── RECORDS FOR THE EXERCISE
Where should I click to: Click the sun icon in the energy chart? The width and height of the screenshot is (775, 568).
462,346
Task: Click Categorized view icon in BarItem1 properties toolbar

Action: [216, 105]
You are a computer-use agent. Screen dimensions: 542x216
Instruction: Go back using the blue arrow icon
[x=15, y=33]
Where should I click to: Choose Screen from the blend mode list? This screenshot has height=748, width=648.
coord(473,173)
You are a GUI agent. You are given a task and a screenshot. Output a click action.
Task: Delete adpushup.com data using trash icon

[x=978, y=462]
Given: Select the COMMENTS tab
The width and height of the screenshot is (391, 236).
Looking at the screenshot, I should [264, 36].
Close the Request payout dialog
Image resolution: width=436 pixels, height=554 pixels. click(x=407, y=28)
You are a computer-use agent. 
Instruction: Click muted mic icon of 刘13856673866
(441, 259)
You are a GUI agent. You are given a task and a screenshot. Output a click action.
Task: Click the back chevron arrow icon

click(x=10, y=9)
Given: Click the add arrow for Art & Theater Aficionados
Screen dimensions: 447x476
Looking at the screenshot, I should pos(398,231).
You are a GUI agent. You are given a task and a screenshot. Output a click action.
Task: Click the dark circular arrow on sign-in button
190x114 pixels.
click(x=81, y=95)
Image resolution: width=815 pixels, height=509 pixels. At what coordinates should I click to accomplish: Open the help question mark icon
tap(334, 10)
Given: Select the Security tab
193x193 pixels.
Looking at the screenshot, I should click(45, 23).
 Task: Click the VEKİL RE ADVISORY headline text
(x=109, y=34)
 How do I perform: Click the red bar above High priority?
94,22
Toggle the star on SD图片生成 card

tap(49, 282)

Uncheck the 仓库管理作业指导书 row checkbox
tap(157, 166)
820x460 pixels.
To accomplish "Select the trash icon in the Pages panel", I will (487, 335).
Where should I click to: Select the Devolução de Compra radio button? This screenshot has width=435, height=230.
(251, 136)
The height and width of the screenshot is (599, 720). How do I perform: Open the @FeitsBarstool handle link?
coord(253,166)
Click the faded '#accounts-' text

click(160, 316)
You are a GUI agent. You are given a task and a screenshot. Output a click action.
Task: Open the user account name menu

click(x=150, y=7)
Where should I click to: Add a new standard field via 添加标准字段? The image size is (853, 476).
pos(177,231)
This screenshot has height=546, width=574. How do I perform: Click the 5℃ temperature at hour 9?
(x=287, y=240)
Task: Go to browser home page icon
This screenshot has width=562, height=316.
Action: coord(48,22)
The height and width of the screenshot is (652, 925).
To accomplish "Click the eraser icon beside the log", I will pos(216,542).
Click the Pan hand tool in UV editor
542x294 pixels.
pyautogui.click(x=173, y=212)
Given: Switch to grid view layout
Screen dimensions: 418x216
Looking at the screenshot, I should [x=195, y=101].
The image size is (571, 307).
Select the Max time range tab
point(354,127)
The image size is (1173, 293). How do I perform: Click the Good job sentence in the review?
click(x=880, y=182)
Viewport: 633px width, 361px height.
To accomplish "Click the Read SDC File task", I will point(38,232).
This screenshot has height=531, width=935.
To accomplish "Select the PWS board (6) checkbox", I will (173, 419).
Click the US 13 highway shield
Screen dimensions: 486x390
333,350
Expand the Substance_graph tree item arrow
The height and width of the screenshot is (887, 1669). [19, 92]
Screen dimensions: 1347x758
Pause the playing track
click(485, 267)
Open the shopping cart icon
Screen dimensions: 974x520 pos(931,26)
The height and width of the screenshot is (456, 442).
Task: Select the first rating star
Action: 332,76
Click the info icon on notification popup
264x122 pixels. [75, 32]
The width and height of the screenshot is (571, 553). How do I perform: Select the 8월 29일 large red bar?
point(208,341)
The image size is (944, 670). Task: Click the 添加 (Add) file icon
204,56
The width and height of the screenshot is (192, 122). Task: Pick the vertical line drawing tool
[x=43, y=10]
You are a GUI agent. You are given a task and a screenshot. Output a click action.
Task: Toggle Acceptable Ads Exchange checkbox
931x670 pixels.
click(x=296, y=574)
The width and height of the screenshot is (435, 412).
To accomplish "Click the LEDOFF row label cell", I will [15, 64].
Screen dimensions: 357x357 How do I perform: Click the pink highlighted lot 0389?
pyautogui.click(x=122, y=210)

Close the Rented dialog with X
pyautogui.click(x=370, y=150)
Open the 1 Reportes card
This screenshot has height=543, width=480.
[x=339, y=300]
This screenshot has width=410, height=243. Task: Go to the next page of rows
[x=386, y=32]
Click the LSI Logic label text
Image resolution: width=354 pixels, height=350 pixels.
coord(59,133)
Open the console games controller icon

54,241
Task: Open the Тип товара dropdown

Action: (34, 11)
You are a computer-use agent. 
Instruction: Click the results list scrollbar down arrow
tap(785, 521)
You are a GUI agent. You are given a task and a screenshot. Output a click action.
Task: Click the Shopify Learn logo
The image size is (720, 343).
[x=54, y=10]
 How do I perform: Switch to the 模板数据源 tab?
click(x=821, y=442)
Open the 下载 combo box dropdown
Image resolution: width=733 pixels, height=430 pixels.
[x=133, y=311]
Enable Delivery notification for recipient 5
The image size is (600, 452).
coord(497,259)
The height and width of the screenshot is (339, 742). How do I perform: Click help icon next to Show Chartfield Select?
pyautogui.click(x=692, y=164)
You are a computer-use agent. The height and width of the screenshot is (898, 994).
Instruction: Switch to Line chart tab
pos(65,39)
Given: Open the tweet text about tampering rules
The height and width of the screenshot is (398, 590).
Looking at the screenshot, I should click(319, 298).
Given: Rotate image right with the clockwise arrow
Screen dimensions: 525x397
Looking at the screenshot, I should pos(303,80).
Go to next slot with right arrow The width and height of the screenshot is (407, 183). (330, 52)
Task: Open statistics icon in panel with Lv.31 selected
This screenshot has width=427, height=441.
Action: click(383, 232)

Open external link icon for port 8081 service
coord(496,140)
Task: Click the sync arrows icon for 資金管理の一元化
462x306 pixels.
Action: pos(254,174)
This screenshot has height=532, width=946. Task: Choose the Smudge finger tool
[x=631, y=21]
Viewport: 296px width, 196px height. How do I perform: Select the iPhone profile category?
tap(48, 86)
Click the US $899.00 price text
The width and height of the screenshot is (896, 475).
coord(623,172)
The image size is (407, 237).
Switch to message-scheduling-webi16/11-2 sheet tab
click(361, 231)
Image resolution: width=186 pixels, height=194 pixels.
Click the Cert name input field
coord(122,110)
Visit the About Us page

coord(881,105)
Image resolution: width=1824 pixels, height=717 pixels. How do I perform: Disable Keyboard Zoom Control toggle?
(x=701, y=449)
────
WHAT IS BEING ASKED: Answer by repeating every line of the listing exactly.

ANSWER FOR THE TASK:
Where should I click to: Click the sun icon in the energy chart? The width and height of the screenshot is (775, 568).
462,346
Task: Click Categorized view icon in BarItem1 properties toolbar

Action: [216, 105]
You are a computer-use agent. Screen dimensions: 542x216
Instruction: Go back using the blue arrow icon
[x=15, y=33]
Where should I click to: Choose Screen from the blend mode list? This screenshot has height=748, width=648.
coord(473,173)
You are a GUI agent. You are given a task and a screenshot. Output a click action.
Task: Delete adpushup.com data using trash icon

[x=978, y=462]
Given: Select the COMMENTS tab
The width and height of the screenshot is (391, 236).
Looking at the screenshot, I should [264, 36].
Close the Request payout dialog
Image resolution: width=436 pixels, height=554 pixels. click(x=407, y=28)
You are a computer-use agent. 
Instruction: Click muted mic icon of 刘13856673866
(441, 259)
You are a GUI agent. You are given a task and a screenshot. Output a click action.
Task: Click the back chevron arrow icon

click(x=10, y=9)
Given: Click the add arrow for Art & Theater Aficionados
Screen dimensions: 447x476
Looking at the screenshot, I should pos(398,231).
You are a GUI agent. You are given a task and a screenshot. Output a click action.
Task: Click the dark circular arrow on sign-in button
190x114 pixels.
click(x=81, y=95)
Image resolution: width=815 pixels, height=509 pixels. At what coordinates should I click to accomplish: Open the help question mark icon
tap(334, 10)
Given: Select the Security tab
193x193 pixels.
Looking at the screenshot, I should click(45, 23).
 Task: Click the VEKİL RE ADVISORY headline text
(x=109, y=34)
 How do I perform: Click the red bar above High priority?
94,22
Toggle the star on SD图片生成 card

tap(49, 282)

Uncheck the 仓库管理作业指导书 row checkbox
tap(157, 166)
820x460 pixels.
To accomplish "Select the trash icon in the Pages panel", I will (487, 335).
Where should I click to: Select the Devolução de Compra radio button? This screenshot has width=435, height=230.
(251, 136)
The height and width of the screenshot is (599, 720). How do I perform: Open the @FeitsBarstool handle link?
coord(253,166)
Click the faded '#accounts-' text

click(160, 316)
You are a GUI agent. You are given a task and a screenshot. Output a click action.
Task: Open the user account name menu

click(x=150, y=7)
Where should I click to: Add a new standard field via 添加标准字段? The image size is (853, 476).
pos(177,231)
This screenshot has height=546, width=574. How do I perform: Click the 5℃ temperature at hour 9?
(x=287, y=240)
Task: Go to browser home page icon
This screenshot has width=562, height=316.
Action: coord(48,22)
The height and width of the screenshot is (652, 925).
To accomplish "Click the eraser icon beside the log", I will pos(216,542).
Click the Pan hand tool in UV editor
542x294 pixels.
pyautogui.click(x=173, y=212)
Given: Switch to grid view layout
Screen dimensions: 418x216
Looking at the screenshot, I should [x=195, y=101].
The image size is (571, 307).
Select the Max time range tab
point(354,127)
The image size is (1173, 293). How do I perform: Click the Good job sentence in the review?
click(x=880, y=182)
Viewport: 633px width, 361px height.
To accomplish "Click the Read SDC File task", I will point(38,232).
This screenshot has height=531, width=935.
To accomplish "Select the PWS board (6) checkbox", I will (173, 419).
Click the US 13 highway shield
Screen dimensions: 486x390
333,350
Expand the Substance_graph tree item arrow
The height and width of the screenshot is (887, 1669). [19, 92]
Screen dimensions: 1347x758
Pause the playing track
click(485, 267)
Open the shopping cart icon
Screen dimensions: 974x520 pos(931,26)
The height and width of the screenshot is (456, 442).
Task: Select the first rating star
Action: 332,76
Click the info icon on notification popup
264x122 pixels. [75, 32]
The width and height of the screenshot is (571, 553). How do I perform: Select the 8월 29일 large red bar?
point(208,341)
The image size is (944, 670). Task: Click the 添加 (Add) file icon
204,56
The width and height of the screenshot is (192, 122). Task: Pick the vertical line drawing tool
[x=43, y=10]
You are a GUI agent. You are given a task and a screenshot. Output a click action.
Task: Toggle Acceptable Ads Exchange checkbox
931x670 pixels.
click(x=296, y=574)
The width and height of the screenshot is (435, 412).
To accomplish "Click the LEDOFF row label cell", I will [15, 64].
Screen dimensions: 357x357 How do I perform: Click the pink highlighted lot 0389?
pyautogui.click(x=122, y=210)

Close the Rented dialog with X
pyautogui.click(x=370, y=150)
Open the 1 Reportes card
This screenshot has height=543, width=480.
[x=339, y=300]
This screenshot has width=410, height=243. Task: Go to the next page of rows
[x=386, y=32]
Click the LSI Logic label text
Image resolution: width=354 pixels, height=350 pixels.
coord(59,133)
Open the console games controller icon

54,241
Task: Open the Тип товара dropdown

Action: (34, 11)
You are a computer-use agent. 
Instruction: Click the results list scrollbar down arrow
tap(785, 521)
You are a GUI agent. You are given a task and a screenshot. Output a click action.
Task: Click the Shopify Learn logo
The image size is (720, 343).
[x=54, y=10]
 How do I perform: Switch to the 模板数据源 tab?
click(x=821, y=442)
Open the 下载 combo box dropdown
Image resolution: width=733 pixels, height=430 pixels.
[x=133, y=311]
Enable Delivery notification for recipient 5
The image size is (600, 452).
coord(497,259)
The height and width of the screenshot is (339, 742). How do I perform: Click help icon next to Show Chartfield Select?
pyautogui.click(x=692, y=164)
You are a computer-use agent. The height and width of the screenshot is (898, 994).
Instruction: Switch to Line chart tab
pos(65,39)
Given: Open the tweet text about tampering rules
The height and width of the screenshot is (398, 590).
Looking at the screenshot, I should click(319, 298).
Given: Rotate image right with the clockwise arrow
Screen dimensions: 525x397
Looking at the screenshot, I should pos(303,80).
Go to next slot with right arrow The width and height of the screenshot is (407, 183). (330, 52)
Task: Open statistics icon in panel with Lv.31 selected
This screenshot has width=427, height=441.
Action: click(383, 232)

Open external link icon for port 8081 service
coord(496,140)
Task: Click the sync arrows icon for 資金管理の一元化
462x306 pixels.
Action: pos(254,174)
This screenshot has height=532, width=946. Task: Choose the Smudge finger tool
[x=631, y=21]
Viewport: 296px width, 196px height. How do I perform: Select the iPhone profile category?
tap(48, 86)
Click the US $899.00 price text
The width and height of the screenshot is (896, 475).
coord(623,172)
The image size is (407, 237).
Switch to message-scheduling-webi16/11-2 sheet tab
click(361, 231)
Image resolution: width=186 pixels, height=194 pixels.
Click the Cert name input field
coord(122,110)
Visit the About Us page

coord(881,105)
Image resolution: width=1824 pixels, height=717 pixels. How do I perform: Disable Keyboard Zoom Control toggle?
(x=701, y=449)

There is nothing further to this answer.